Exercise aim:
Using the records below, locate all lines containing "Tools" and return them.

[Collected data entries]
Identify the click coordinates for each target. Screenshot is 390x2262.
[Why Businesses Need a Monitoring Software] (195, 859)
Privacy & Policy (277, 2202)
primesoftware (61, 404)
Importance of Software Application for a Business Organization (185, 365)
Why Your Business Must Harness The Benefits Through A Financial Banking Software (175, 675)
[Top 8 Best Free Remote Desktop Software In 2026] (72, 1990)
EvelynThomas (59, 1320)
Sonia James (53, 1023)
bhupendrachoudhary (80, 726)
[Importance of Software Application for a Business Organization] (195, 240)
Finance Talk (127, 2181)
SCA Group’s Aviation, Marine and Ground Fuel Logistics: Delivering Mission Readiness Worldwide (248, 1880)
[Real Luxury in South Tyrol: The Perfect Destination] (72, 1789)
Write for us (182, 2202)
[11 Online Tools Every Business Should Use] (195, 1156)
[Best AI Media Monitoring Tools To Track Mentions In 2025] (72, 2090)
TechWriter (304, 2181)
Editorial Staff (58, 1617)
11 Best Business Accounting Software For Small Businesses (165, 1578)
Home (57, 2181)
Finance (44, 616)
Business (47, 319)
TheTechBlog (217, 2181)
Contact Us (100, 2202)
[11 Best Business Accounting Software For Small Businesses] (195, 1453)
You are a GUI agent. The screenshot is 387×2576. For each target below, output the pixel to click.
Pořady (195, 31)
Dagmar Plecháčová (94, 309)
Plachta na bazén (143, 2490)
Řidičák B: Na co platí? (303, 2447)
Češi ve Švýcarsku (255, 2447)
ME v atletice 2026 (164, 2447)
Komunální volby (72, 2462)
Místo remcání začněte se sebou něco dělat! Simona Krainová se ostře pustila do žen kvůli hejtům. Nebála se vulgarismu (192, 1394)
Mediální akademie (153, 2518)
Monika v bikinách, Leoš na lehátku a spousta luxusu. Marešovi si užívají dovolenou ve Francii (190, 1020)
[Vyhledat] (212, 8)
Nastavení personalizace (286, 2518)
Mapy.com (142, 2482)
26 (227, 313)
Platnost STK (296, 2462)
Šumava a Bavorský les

Response to this exercise:
[11 Online Tools Every Business Should Use] (195, 1156)
[Best AI Media Monitoring Tools To Track Mentions In 2025] (72, 2090)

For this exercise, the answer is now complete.